This is why when we broke up, I was haunted and sleep-deprived and depressed for a season. You can read all about that below.

We broke up for logical, sensible reasons, and so I comforted myself with logical, sensible reasons. I knew I would never be able to find someone else like him, and I knew that the chances of us coming back together were all too slim. I told myself that I would wait for him or that I would wait forever. I came to appreciate and value my singleness, seeing the traps that "love" could leave, embittering myself and loving every minute more the freedom that I had. I flirted randomly with many men at college, although nothing really sparked (and neither did I expect it to).

When I found out that I still had feelings for Oliver, that my heart could still cry over his loss, I was stunned. It felt like I had been slammed down to the ground again. I was still cynical, to be sure, and now more than ever--I was weak and unable to stay strong like I wanted to. And so I was broken.

Imagine that into this comes the growing presence of... someone. I first knew him as the boyfriend of the girl who lives in the dorm next to me--one of those sudden relationships that begins the second week of school. Then Grace admitted to me that she had liked him too, and that my hallmate had stolen him from her, and that now she and my hallmate were mortal enemies... well, to be honest, *that* sparked my interest, and I tried to pay more attention to this tall skinny boy. What would make him worth fighting over?

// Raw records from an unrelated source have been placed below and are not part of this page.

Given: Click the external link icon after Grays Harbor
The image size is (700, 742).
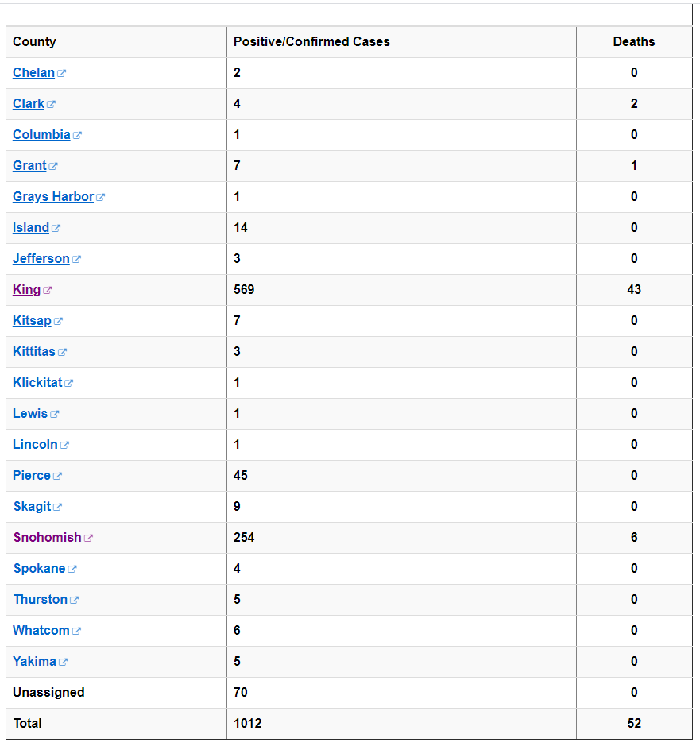Looking at the screenshot, I should tap(100, 197).
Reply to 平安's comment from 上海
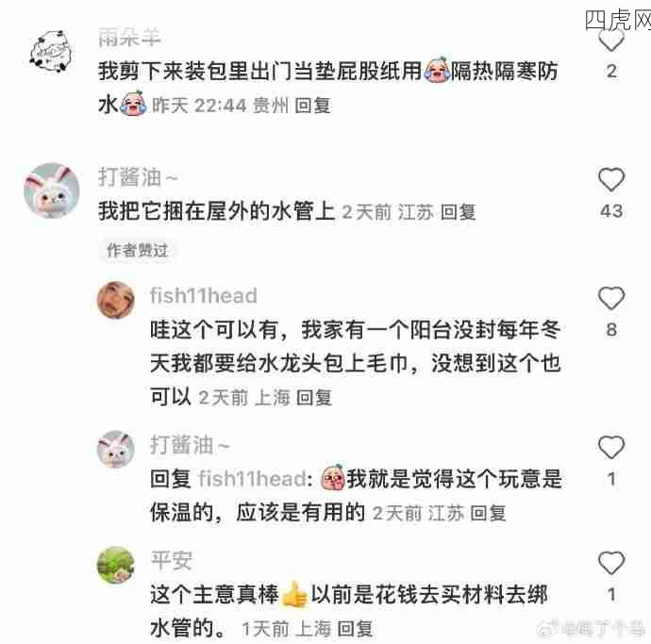The width and height of the screenshot is (651, 644). [355, 629]
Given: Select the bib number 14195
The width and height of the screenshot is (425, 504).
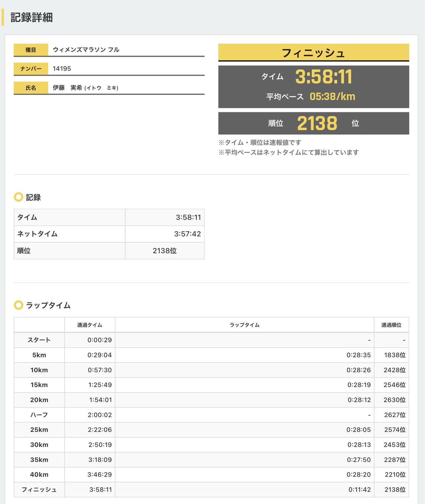Looking at the screenshot, I should click(62, 69).
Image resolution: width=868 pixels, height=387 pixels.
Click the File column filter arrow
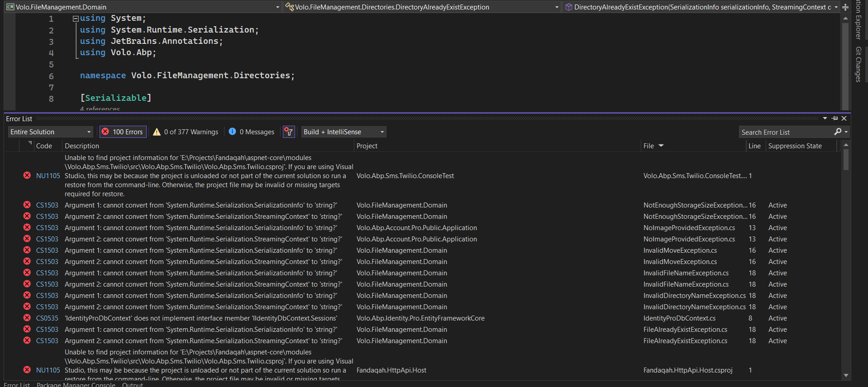coord(661,146)
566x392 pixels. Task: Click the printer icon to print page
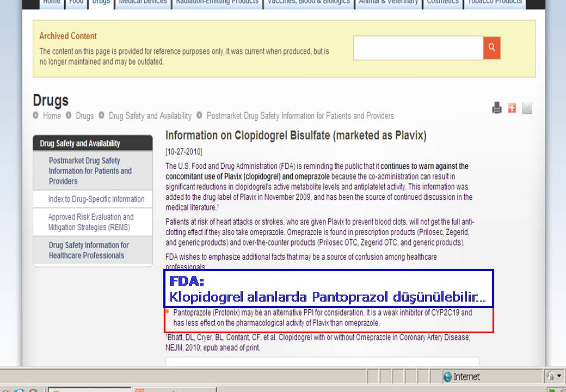tap(496, 108)
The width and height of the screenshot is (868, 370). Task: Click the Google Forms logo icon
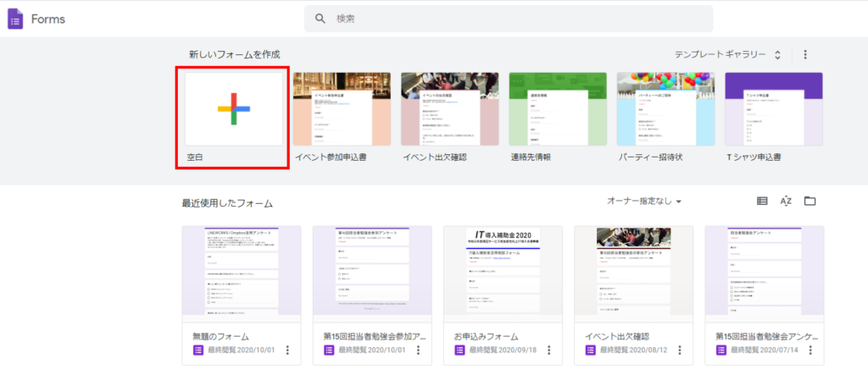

I ended up finding him to be endearing, as well as a fellow cross-country runner from California. I started to pity his involvement with Judith down the hall--to me it seemed like she was using him, manipulating him into staying with her. I began talking to him, teasing him as I teased most boys. As Judith became more jealous and possessive, I started to back off, only randomly offering to buy him an ice cream from Sweet Things for his birthday. We ran around trying to get a time that would work for the both of us, and when we finally managed to get ice cream, it was a week later. I had just recently found out that he and Judith had broken up, so I figured that we would probably not see each other so much, so I let myself talk with him for hours. I talked with him about cross-country. He received his birthday gift from his parents from the post office--a Bible, with a pale green ribbon tied around it. We unwrapped it back in his dorm room, sitting on his bed. I tied the ribbon around his arm jokingly.

Somehow we started talking a lot and hanging around each other a lot. I began to see him almost every day--whether it was at dinner or just walking around the campus. It got to the point where we would talk for hours at a time (very bad for my grades) and he would put his arm around me at times--always for an excuse, but still--and once he started stroking my hair when we sat next to each other...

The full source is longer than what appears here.